Ababneh Nidaa A, AlDiqs Razan, Nashwan Sura, Ismail Mohammad A, Barham Raghda, Alatoom Renata M, Nairat Fairouz, Gharandouq Mohammad H, Al-Qaisi Talal, Awidi Abdalla, Saleh Tareq
Cell Therapy Center, The University of Jordan, Amman 11942, Jordan.
South Australian ImmunoGENomics Cancer Institute, Adelaide Medical School, University of Adelaide, Adelaide, SA 5000, Australia.
Int J Mol Sci. 2025 Jun 26;26(13):6178. doi: 10.3390/ijms26136178.
Mesenchymal stem cell-derived exosomes (MSC-Exos) play a key role in tissue repair, immune regulation, and cancer biology. Due to limitations in MSC expansion and source variability, interest has shifted to induced pluripotent stem cell-derived MSCs (iMSCs) as a promising alternative. This study compares effects of exosomes derived from iMSCs (iMSC-Exos) and Wharton's jelly MSCs (WJMSC-Exos) on MCF7 and A549 cancer cells. Both types of exosomes reduced MCF7 proliferation and induced a senescence-like state, rather than apoptosis, although the antiproliferative effect was transient in A549 cells. Notably, WJMSC-Exos promoted migration in both MCF7 and A549, whereas iMSC-Exos did not exhibit this effect. Overall, WJMSC-Exos had a more robust impact on cancer cell proliferation and migration.
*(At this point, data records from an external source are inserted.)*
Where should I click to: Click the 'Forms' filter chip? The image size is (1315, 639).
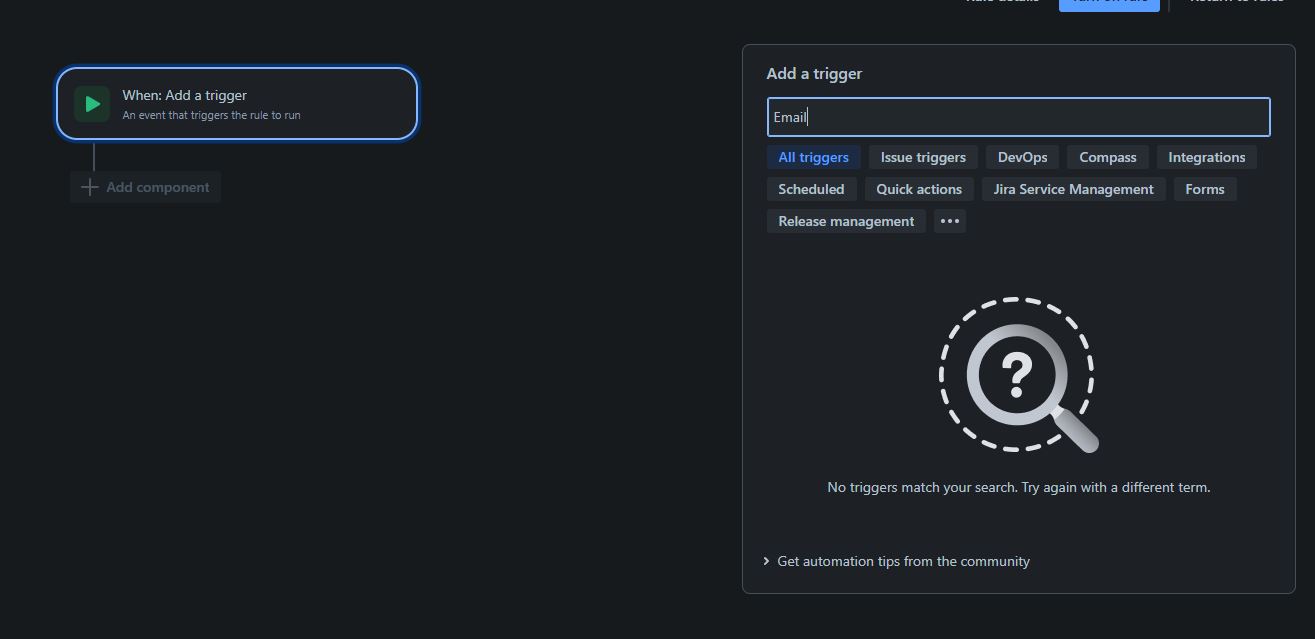tap(1204, 189)
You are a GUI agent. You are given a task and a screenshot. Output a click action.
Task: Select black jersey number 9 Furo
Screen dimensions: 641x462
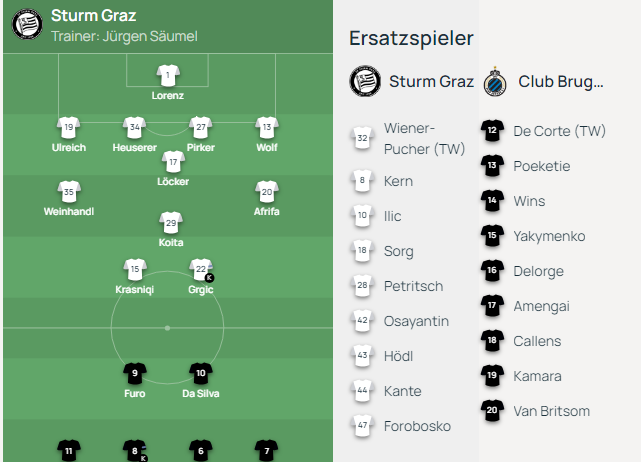pyautogui.click(x=135, y=373)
These findings highlight the diverse effects of exosomes on cancer and the development of a senescence-like state as an important response to Exos exposure. Moreover, these findings invite for more careful evaluation of the therapeutic role of iMSC-derived Exos.
间充质干细胞衍生的外泌体(MSC-Exos)在组织修复、免疫调节和癌症生物学中发挥着关键作用。由于间充质干细胞扩增的局限性和来源的变异性,人们的兴趣已转向诱导多能干细胞衍生的间充质干细胞(iMSCs),将其作为一种有前景的替代方案。本研究比较了iMSCs衍生的外泌体(iMSC-Exos)和沃顿胶间充质干细胞衍生的外泌体(WJMSC-Exos)对MCF7和A549癌细胞的影响。两种类型的外泌体均降低了MCF7的增殖并诱导了类似衰老的状态,而非凋亡,尽管对A549细胞的抗增殖作用是短暂的。值得注意的是,WJMSC-Exos促进了MCF7和A549细胞的迁移,而iMSC-Exos未表现出这种作用。总体而言,WJMSC-Exos对癌细胞增殖和迁移的影响更为显著。这些发现突出了外泌体对癌症的多种作用以及类似衰老状态的发展是对外泌体暴露的重要反应。此外,这些发现促使人们更仔细地评估iMSC衍生的外泌体的治疗作用。